__Task instructions__. Please look for the string "swatch" below and report every line in which it occurs.

══ Dataset extract ══

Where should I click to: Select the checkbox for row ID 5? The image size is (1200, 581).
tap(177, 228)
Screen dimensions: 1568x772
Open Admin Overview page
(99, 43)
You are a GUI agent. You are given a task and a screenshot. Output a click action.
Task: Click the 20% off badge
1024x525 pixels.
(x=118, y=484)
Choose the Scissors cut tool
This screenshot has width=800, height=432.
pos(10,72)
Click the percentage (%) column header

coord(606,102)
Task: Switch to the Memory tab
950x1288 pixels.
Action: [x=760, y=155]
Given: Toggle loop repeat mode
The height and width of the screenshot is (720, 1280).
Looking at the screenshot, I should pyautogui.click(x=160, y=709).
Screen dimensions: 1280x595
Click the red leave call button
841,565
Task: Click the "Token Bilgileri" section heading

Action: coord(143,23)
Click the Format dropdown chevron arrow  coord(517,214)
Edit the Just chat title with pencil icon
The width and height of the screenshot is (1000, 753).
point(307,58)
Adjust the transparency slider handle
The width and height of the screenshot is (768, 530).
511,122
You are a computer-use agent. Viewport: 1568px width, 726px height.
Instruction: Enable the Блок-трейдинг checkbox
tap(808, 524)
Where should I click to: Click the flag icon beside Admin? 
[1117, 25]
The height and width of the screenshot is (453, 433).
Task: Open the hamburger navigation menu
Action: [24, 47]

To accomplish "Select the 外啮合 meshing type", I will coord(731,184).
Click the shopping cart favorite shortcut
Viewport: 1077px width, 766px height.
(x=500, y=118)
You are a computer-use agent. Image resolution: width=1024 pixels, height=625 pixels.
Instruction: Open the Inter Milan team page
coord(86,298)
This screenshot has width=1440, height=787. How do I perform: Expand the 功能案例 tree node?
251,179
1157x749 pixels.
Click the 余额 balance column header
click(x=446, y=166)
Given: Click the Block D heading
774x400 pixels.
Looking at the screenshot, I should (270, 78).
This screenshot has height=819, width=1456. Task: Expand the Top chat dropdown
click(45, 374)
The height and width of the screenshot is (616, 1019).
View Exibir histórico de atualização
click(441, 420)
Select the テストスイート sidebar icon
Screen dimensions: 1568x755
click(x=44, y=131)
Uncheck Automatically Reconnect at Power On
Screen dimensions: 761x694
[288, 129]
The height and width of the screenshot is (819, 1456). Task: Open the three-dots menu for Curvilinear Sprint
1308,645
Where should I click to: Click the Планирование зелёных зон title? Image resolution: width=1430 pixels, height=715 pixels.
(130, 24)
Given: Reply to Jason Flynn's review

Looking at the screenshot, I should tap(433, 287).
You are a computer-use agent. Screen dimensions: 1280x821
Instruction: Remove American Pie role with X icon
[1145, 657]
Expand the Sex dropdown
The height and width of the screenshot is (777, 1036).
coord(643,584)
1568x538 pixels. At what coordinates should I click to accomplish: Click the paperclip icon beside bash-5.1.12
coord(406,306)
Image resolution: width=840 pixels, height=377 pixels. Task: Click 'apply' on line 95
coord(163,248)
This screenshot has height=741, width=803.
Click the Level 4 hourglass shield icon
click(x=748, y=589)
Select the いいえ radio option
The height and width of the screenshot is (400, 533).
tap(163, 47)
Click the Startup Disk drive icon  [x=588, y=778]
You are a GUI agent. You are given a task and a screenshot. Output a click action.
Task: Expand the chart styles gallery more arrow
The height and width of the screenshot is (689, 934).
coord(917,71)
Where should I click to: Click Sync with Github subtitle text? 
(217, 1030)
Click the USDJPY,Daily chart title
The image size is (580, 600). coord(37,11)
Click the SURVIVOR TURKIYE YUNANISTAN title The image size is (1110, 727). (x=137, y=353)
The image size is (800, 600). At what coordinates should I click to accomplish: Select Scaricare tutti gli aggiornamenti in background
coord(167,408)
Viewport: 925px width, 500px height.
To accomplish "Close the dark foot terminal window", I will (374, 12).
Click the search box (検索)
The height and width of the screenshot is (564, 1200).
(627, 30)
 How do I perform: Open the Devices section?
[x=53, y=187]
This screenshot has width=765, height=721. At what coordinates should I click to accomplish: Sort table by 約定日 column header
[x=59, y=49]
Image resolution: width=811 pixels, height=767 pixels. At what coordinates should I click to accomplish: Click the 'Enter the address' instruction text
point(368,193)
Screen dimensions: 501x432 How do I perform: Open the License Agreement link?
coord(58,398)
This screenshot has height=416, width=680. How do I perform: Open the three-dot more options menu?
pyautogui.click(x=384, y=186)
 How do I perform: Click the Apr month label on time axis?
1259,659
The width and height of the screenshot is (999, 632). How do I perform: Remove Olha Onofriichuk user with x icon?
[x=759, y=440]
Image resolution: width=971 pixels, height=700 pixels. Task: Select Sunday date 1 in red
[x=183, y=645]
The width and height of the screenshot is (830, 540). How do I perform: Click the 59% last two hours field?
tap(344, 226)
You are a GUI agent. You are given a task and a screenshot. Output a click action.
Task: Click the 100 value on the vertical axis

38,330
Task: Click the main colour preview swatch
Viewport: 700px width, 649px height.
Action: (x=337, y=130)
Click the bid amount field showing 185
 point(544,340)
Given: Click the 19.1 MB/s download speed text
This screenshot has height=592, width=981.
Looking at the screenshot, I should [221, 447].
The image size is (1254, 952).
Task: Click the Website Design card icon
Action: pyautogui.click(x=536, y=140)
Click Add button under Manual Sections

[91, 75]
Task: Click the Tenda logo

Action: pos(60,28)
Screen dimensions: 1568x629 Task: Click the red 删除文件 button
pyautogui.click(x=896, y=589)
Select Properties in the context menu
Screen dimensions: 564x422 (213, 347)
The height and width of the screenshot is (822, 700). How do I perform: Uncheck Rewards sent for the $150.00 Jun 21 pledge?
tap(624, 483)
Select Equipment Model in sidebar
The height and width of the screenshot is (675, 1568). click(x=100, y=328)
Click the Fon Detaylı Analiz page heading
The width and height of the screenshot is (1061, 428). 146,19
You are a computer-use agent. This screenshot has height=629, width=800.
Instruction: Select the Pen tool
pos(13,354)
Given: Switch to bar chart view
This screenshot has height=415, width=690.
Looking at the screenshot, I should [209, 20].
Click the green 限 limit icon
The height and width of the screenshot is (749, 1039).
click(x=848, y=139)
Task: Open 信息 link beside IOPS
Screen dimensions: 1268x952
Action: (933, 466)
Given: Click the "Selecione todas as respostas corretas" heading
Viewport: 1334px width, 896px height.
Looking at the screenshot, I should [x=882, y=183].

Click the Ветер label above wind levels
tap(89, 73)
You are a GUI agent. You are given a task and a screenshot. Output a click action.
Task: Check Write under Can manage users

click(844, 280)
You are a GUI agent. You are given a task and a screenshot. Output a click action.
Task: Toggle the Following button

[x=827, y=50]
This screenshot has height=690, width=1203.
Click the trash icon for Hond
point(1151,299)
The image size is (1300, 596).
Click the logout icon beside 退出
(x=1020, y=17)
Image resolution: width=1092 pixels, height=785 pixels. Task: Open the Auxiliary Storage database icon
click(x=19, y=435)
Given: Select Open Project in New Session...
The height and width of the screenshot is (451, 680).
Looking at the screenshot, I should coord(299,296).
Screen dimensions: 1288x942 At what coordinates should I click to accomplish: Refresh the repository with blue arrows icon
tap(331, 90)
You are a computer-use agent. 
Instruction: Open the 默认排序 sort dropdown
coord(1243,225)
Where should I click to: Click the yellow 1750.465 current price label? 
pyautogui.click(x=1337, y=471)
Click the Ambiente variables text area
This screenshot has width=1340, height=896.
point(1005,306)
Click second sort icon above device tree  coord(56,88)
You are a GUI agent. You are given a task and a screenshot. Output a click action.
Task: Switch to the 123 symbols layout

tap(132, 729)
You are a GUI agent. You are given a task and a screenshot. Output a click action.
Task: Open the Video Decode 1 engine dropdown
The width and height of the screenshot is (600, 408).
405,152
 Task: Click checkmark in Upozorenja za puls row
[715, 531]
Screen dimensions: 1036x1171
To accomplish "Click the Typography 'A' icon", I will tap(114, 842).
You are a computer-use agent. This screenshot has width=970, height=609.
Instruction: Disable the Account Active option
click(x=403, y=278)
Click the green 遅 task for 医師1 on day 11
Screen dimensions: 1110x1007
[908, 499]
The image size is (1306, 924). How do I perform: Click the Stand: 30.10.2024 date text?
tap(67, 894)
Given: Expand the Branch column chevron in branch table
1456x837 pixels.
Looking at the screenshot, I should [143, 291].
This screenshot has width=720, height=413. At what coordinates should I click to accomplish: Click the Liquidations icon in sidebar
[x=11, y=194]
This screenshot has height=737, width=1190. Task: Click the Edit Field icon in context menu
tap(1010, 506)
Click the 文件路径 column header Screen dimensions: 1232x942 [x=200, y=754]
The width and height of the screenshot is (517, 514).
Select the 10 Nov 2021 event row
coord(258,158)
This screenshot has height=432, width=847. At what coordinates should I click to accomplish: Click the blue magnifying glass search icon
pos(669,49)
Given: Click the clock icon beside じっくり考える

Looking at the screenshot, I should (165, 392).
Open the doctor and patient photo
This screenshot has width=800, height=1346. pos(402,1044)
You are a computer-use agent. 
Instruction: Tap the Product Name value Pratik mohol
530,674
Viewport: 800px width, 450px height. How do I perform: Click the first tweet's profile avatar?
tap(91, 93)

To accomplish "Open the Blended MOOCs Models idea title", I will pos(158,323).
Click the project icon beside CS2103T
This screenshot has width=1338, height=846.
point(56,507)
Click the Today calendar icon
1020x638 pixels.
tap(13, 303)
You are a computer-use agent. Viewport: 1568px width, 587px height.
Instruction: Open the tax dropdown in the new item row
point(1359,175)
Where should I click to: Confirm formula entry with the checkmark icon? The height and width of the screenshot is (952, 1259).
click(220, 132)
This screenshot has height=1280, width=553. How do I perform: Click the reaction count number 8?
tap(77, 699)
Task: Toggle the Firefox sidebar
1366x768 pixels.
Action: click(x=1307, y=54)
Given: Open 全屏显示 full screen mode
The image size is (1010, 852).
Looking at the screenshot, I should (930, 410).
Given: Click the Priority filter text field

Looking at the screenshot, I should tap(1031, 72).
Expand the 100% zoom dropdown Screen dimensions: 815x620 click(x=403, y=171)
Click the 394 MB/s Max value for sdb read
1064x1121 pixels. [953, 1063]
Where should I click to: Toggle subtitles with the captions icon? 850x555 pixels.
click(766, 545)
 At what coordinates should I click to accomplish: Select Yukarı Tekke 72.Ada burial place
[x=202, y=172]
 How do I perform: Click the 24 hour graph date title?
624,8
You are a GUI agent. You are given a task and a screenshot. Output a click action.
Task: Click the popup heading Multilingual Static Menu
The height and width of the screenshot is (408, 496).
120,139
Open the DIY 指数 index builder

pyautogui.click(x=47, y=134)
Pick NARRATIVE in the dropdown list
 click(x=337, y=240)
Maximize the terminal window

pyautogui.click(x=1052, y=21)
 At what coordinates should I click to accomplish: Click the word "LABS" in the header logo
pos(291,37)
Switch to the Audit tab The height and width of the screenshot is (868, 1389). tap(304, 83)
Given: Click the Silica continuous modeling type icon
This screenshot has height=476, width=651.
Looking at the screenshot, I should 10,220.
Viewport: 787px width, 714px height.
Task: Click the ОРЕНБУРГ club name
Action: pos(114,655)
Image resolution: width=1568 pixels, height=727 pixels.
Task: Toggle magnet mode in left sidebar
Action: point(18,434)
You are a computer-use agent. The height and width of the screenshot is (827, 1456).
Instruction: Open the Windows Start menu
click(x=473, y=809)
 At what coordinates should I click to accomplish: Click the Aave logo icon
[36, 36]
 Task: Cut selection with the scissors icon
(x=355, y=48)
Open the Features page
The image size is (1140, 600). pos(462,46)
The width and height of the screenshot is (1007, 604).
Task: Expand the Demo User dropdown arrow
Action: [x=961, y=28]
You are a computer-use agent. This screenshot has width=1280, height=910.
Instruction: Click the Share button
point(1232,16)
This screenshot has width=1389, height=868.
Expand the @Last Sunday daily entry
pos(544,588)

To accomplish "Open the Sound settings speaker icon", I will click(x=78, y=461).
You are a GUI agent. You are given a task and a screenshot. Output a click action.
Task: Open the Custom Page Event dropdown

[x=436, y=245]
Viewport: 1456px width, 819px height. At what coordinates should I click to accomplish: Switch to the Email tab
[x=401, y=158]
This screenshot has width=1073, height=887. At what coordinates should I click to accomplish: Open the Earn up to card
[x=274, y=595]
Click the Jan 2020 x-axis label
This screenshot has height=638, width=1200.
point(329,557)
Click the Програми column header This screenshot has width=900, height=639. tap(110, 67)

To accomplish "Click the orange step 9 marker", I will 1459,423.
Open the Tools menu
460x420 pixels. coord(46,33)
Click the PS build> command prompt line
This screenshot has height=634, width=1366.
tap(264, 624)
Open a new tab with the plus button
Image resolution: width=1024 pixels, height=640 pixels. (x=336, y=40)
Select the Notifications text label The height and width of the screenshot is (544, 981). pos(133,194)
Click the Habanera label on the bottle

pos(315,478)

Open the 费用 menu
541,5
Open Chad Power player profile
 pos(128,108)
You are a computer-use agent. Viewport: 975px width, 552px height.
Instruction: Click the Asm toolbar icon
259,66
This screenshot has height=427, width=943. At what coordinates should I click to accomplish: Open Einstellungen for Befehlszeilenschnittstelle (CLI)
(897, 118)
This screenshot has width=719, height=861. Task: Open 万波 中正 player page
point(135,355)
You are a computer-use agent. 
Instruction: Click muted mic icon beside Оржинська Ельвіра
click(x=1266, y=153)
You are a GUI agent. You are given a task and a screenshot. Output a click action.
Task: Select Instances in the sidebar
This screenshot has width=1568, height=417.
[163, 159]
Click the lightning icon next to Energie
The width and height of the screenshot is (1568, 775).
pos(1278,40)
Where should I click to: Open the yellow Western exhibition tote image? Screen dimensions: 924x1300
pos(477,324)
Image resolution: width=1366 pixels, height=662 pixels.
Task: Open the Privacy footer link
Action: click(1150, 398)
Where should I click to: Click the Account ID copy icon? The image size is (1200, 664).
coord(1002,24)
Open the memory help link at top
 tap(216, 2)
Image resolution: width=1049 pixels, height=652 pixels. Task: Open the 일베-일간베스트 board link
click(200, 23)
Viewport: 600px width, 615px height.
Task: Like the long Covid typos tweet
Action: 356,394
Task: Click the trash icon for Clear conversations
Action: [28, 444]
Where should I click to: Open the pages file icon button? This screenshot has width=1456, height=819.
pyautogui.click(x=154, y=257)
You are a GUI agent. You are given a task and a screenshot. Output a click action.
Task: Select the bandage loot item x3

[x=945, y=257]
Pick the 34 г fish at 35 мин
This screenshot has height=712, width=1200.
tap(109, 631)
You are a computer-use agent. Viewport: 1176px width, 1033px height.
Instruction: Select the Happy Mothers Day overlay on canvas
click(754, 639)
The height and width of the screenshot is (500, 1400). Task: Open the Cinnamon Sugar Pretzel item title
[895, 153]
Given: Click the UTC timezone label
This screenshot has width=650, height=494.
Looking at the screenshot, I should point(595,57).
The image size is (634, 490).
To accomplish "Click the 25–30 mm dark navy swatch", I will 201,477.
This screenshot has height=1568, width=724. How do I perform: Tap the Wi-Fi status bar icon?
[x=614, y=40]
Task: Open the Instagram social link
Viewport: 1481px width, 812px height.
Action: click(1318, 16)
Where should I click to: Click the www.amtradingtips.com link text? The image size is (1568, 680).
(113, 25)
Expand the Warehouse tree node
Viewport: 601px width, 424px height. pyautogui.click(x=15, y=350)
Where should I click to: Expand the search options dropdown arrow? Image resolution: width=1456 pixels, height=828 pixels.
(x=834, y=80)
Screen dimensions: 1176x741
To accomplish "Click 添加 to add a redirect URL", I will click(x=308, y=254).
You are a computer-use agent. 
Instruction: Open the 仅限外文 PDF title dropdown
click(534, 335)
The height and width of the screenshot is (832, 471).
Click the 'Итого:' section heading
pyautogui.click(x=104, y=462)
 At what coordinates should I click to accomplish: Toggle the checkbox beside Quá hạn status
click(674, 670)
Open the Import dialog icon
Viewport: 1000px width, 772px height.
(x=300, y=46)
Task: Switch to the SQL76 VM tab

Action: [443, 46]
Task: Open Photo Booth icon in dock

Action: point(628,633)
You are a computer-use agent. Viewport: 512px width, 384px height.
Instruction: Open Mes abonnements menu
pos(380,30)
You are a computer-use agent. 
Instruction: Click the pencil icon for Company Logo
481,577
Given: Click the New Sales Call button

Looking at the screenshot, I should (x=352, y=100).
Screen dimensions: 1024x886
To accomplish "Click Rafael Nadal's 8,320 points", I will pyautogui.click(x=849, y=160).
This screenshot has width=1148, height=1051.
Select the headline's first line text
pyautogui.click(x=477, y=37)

═══

__The completed task__.
Task: Click the main colour preview swatch
To accomplish "Click the 25–30 mm dark navy swatch", I will 201,477.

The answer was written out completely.